From time to time throughout this quarter AJ's gotten ahold of me. Whether to hang out or study it was all good. usually I was just too damn busy to get together. Half the time I was just tryin to put space between us I didn't wanna mess up her relationship with J. I just felt that I didn't belong there anymore. AJ is and always will be one of my best friends, but when the chemistry between me and her significant others is just awkward and uncomfortable I think I should play the sidelines.

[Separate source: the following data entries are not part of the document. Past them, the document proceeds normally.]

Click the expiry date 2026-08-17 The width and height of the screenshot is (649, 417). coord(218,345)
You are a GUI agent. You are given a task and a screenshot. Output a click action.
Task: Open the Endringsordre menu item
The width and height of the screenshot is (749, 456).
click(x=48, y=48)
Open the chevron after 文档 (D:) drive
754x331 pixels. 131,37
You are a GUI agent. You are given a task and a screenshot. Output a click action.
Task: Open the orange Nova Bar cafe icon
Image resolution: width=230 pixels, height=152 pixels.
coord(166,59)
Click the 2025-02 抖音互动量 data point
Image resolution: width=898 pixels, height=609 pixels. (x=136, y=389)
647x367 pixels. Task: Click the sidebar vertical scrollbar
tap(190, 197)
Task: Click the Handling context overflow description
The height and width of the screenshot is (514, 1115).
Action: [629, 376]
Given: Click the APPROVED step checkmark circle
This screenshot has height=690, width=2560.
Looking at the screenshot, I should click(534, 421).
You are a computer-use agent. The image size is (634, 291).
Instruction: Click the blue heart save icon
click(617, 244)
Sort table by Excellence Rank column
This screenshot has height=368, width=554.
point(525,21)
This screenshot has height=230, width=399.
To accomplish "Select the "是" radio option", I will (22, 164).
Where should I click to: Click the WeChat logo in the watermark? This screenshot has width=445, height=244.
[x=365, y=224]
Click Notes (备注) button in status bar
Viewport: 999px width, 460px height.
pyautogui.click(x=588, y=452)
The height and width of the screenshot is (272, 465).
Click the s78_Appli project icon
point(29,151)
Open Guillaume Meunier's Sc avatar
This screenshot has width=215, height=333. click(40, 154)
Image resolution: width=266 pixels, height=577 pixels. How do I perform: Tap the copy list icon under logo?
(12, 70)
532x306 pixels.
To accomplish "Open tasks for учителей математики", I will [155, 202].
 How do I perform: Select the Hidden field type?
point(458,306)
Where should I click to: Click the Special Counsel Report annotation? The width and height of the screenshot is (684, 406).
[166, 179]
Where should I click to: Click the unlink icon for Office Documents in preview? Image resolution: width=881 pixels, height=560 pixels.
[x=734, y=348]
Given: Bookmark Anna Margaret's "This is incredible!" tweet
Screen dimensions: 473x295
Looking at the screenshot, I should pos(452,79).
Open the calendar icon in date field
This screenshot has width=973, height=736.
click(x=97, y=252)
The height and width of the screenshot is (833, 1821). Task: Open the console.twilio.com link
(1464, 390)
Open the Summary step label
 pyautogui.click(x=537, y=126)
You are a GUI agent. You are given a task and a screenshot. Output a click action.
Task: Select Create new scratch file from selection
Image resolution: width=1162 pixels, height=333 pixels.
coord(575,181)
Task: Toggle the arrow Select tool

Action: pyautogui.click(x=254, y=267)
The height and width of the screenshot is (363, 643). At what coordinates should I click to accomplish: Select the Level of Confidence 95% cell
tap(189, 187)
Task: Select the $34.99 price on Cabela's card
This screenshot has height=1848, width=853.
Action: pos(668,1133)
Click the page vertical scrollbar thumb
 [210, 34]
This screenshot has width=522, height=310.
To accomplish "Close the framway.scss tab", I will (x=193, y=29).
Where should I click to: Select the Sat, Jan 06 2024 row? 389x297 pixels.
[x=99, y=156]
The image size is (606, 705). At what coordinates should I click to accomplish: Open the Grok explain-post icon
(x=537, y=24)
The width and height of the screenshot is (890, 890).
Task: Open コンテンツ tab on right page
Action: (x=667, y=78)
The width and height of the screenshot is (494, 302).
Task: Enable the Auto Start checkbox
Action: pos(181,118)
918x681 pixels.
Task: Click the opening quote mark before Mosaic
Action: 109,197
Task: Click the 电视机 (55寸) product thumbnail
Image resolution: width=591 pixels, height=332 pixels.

Well last night we walked across town to her apartment. We were just bullshittin for about the first quarter of the walk. Then she stopped and seriously dropped some heavy material right there. She wanted to know how I felt about her. I told her the truth, I love the girl to death but I know we'll never be together again. She crosses my mind now and then and I keep tryin to stop it. It sounds mean but its just to ease the two of us into more of a friend relationship. Its been 3.5 months since we split up. we've known each other for something like 12 years; so being friends isn't going to be a catty week of hating each other. After that initial question it just got deeper and deeper for both of us. It basically brewed down to "Pink, I still love you and will always love you, but I don't know"

That just throws me off. It doesn't help that she brings this up when I'd been drinkin. She also knows she's the only person I feel comfortable opening up too. I don't trust many people. I bottle everything up and forget it. People Think I'm a mellow easy going guy, I just quit opening my mouth. I don't like when people know too much about me, I hate being vulnerable. People always wanna know why I'm so sarcastic: My sarcasm is the only way I can express feelings while retaining my facade of non-feeling.

I seriously give up on Love. Some people get lucky with it, and for others the cards just won't fall. I'm going to just cruise through life, meet wonderful people, surround myself in people I enjoy, Work my job with nothing holding back my decisions and just have the freedom to do whatever I want to do, having no one to answer too. Now I just have to make myself fully believe that one.